Exercise details: Please give back only the lines below from the one containing "Image resolution: width=1470, height=956." to the one containing "Kitchen Items on Sale (778, 994)", each repeated word for word, both ends included.

Dataset:
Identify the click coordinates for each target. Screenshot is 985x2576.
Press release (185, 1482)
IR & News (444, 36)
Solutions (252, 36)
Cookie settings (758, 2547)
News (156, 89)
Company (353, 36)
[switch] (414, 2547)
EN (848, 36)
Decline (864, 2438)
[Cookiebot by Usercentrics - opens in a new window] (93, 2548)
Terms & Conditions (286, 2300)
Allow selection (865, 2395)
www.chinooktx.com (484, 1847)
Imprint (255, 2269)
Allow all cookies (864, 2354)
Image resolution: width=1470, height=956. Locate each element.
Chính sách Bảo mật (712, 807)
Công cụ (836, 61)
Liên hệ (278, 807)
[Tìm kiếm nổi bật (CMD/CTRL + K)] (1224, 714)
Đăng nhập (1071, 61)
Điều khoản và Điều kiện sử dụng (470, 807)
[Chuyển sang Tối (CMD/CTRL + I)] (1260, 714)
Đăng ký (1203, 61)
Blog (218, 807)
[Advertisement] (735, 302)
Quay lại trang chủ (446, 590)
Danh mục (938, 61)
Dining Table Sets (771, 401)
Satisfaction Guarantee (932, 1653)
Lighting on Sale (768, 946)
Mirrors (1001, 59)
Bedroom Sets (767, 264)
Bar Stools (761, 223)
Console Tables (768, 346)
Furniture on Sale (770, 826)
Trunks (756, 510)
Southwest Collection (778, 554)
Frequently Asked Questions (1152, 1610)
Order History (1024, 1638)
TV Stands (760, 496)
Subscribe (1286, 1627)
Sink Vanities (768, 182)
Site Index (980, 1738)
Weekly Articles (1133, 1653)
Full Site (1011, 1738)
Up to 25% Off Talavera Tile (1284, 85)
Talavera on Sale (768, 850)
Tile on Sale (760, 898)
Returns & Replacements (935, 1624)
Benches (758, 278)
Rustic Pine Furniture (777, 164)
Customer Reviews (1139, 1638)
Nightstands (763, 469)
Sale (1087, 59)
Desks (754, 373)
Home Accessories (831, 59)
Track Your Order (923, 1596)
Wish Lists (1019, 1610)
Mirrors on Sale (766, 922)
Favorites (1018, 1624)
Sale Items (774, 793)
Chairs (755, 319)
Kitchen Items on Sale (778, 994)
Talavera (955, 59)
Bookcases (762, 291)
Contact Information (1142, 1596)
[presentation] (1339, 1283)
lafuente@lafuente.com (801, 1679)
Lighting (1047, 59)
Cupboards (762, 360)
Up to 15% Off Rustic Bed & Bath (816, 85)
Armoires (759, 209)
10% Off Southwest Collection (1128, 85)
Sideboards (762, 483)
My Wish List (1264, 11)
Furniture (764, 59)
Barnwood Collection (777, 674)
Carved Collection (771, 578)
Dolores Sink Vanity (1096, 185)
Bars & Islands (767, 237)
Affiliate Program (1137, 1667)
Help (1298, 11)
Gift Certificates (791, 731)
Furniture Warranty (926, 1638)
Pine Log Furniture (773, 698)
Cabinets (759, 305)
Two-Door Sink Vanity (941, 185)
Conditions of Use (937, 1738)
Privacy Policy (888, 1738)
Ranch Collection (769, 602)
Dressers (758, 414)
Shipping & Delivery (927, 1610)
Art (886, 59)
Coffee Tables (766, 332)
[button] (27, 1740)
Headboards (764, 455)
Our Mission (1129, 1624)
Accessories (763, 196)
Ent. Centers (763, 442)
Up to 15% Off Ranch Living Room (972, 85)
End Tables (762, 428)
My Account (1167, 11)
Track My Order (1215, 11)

Answer:
Image resolution: width=1470, height=956. Locate each element.
Chính sách Bảo mật (712, 807)
Công cụ (836, 61)
Liên hệ (278, 807)
[Tìm kiếm nổi bật (CMD/CTRL + K)] (1224, 714)
Đăng nhập (1071, 61)
Điều khoản và Điều kiện sử dụng (470, 807)
[Chuyển sang Tối (CMD/CTRL + I)] (1260, 714)
Đăng ký (1203, 61)
Blog (218, 807)
[Advertisement] (735, 302)
Quay lại trang chủ (446, 590)
Danh mục (938, 61)
Dining Table Sets (771, 401)
Satisfaction Guarantee (932, 1653)
Lighting on Sale (768, 946)
Mirrors (1001, 59)
Bedroom Sets (767, 264)
Bar Stools (761, 223)
Console Tables (768, 346)
Furniture on Sale (770, 826)
Trunks (756, 510)
Southwest Collection (778, 554)
Frequently Asked Questions (1152, 1610)
Order History (1024, 1638)
TV Stands (760, 496)
Subscribe (1286, 1627)
Sink Vanities (768, 182)
Site Index (980, 1738)
Weekly Articles (1133, 1653)
Full Site (1011, 1738)
Up to 25% Off Talavera Tile (1284, 85)
Talavera on Sale (768, 850)
Tile on Sale (760, 898)
Returns & Replacements (935, 1624)
Benches (758, 278)
Rustic Pine Furniture (777, 164)
Customer Reviews (1139, 1638)
Nightstands (763, 469)
Sale (1087, 59)
Desks (754, 373)
Home Accessories (831, 59)
Track Your Order (923, 1596)
Wish Lists (1019, 1610)
Mirrors on Sale (766, 922)
Favorites (1018, 1624)
Sale Items (774, 793)
Chairs (755, 319)
Kitchen Items on Sale (778, 994)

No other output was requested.